[Stored data]
/---

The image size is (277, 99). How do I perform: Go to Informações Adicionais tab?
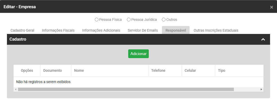101,30
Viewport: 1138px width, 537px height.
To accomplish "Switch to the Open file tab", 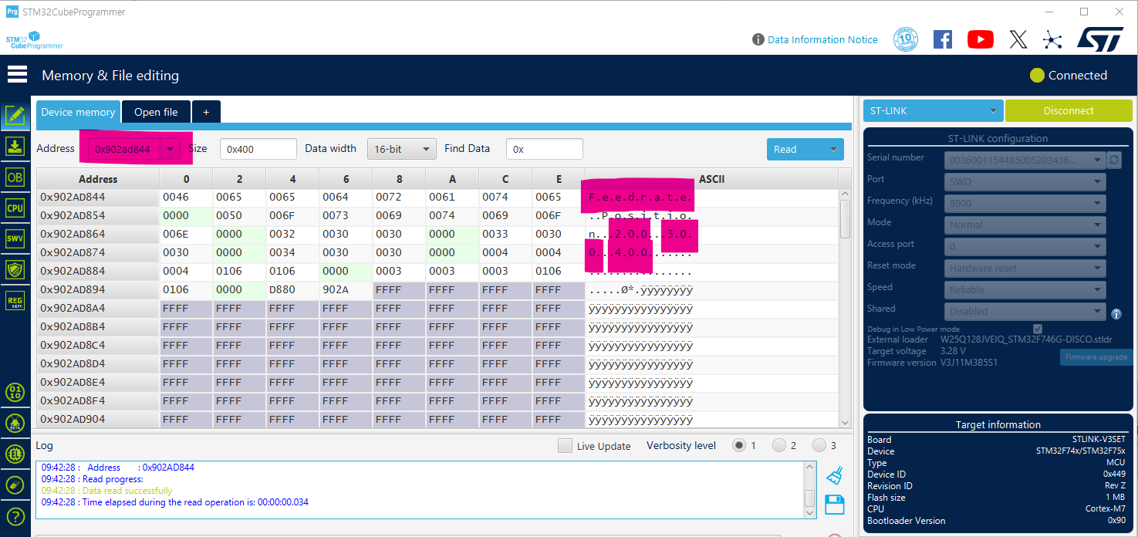I will click(155, 111).
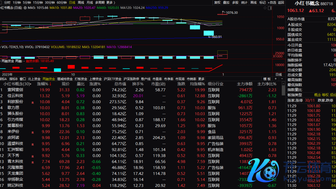Open the 统计 statistics button
The width and height of the screenshot is (336, 189).
(x=245, y=2)
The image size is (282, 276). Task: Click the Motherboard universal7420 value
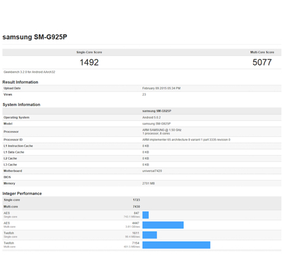click(x=152, y=171)

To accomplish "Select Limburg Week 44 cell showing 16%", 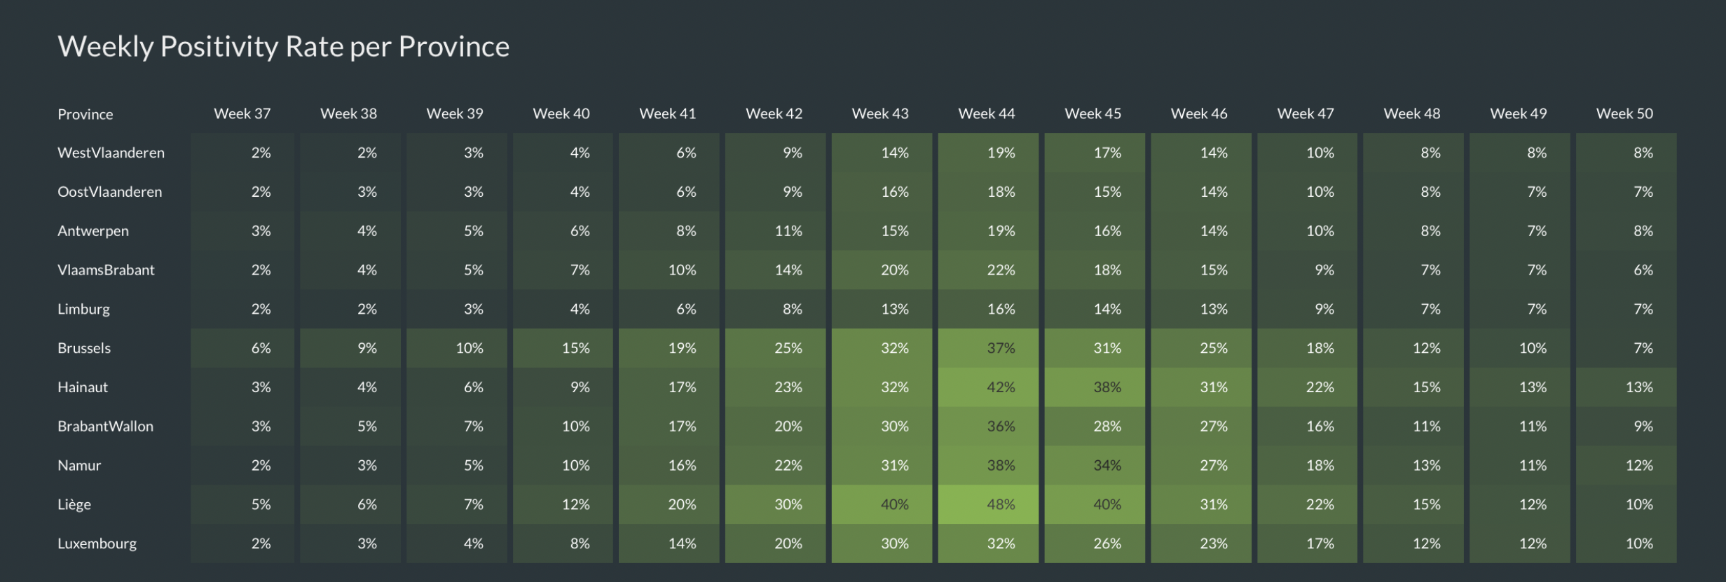I will (988, 309).
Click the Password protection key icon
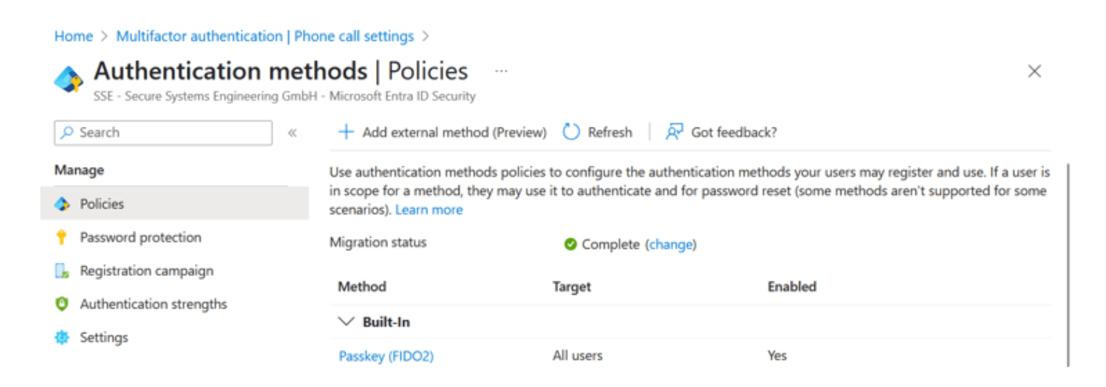Screen dimensions: 1106x387 pyautogui.click(x=61, y=237)
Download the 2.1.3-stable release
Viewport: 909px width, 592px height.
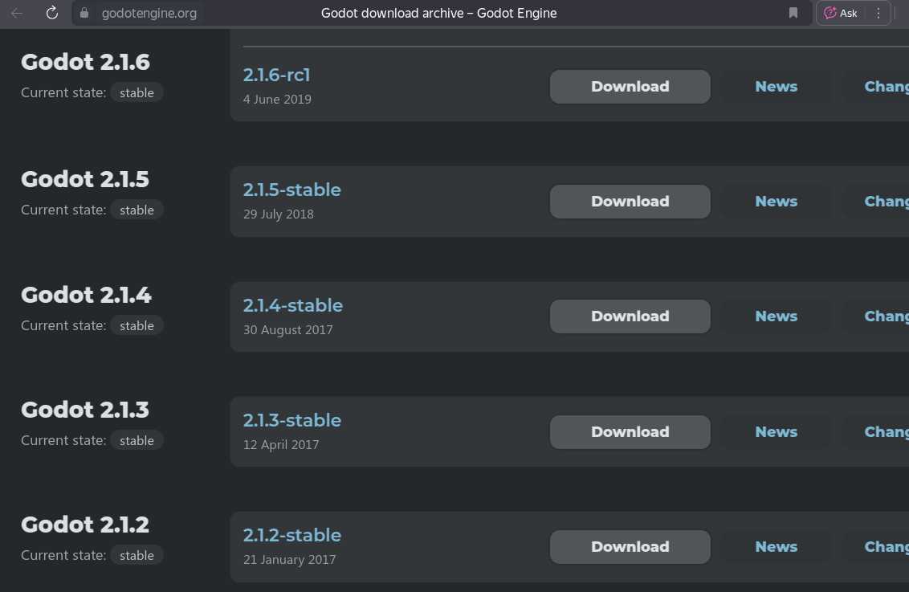coord(630,432)
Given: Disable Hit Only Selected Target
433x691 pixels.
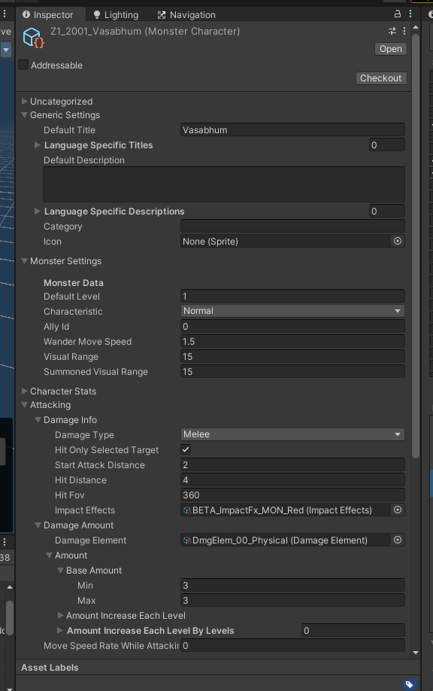Looking at the screenshot, I should click(185, 449).
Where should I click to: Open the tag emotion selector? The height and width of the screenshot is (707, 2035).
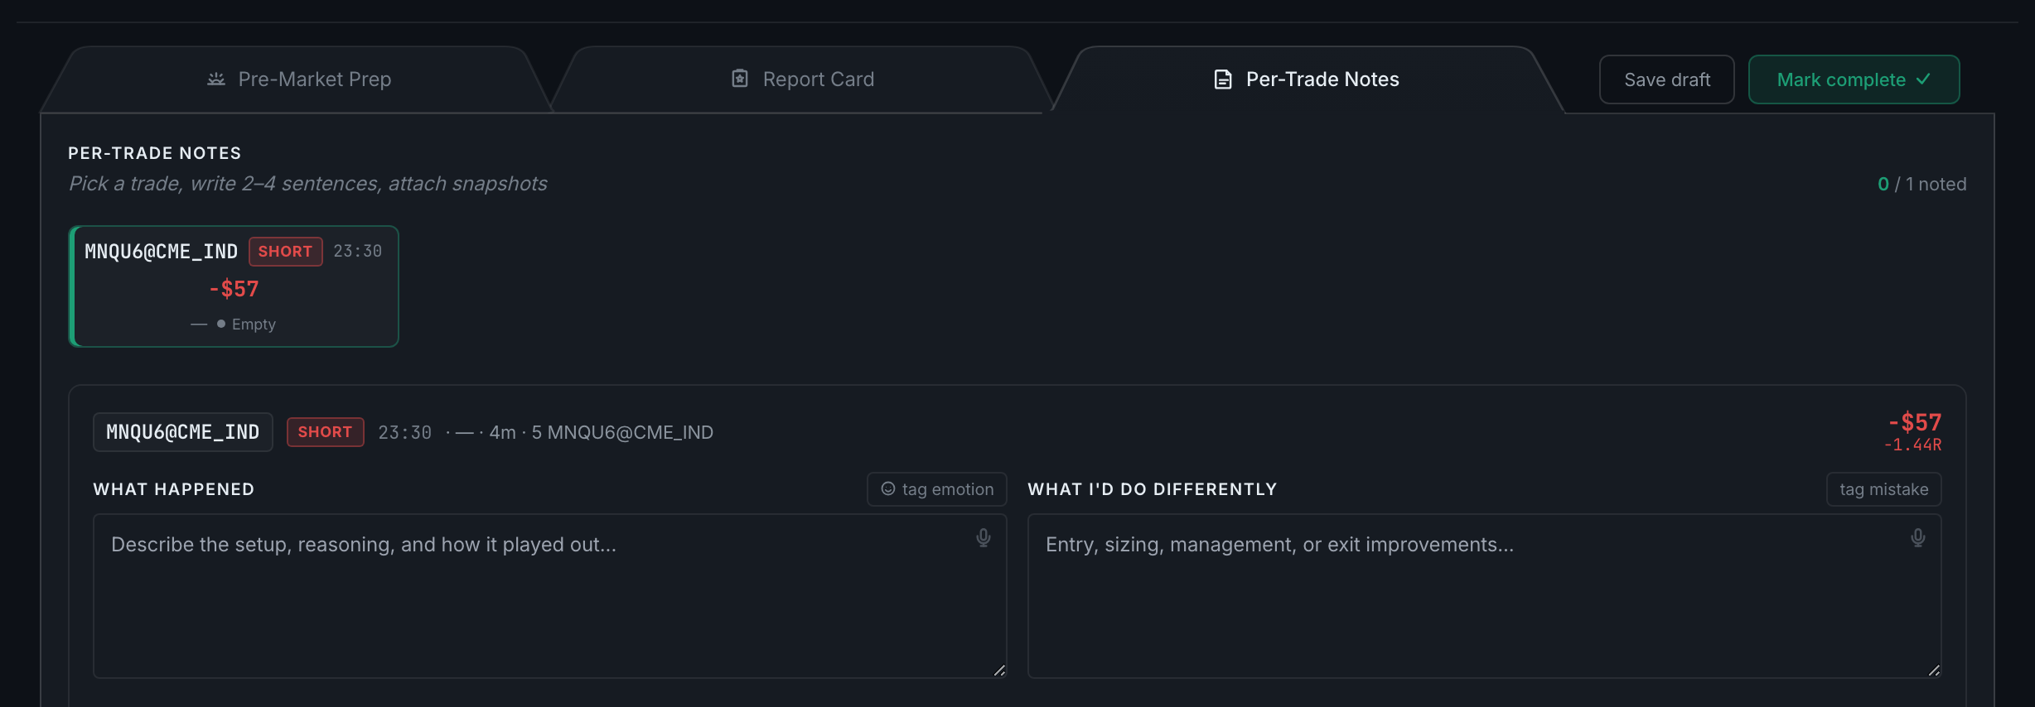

\---

• **WORK INSTRUCTIONS**
Only an exact copy of the lines from the one with "Click the Password protection key icon" through the last line of the data above is wanted, and no pictures.

• **ANSWER SPACE**
Click the Password protection key icon
Screen dimensions: 1106x387 pyautogui.click(x=61, y=237)
Download the 2.1.3-stable release
Viewport: 909px width, 592px height.
coord(630,432)
Given: Disable Hit Only Selected Target
433x691 pixels.
Looking at the screenshot, I should click(185, 449).
Where should I click to: Open the tag emotion selector? The height and width of the screenshot is (707, 2035).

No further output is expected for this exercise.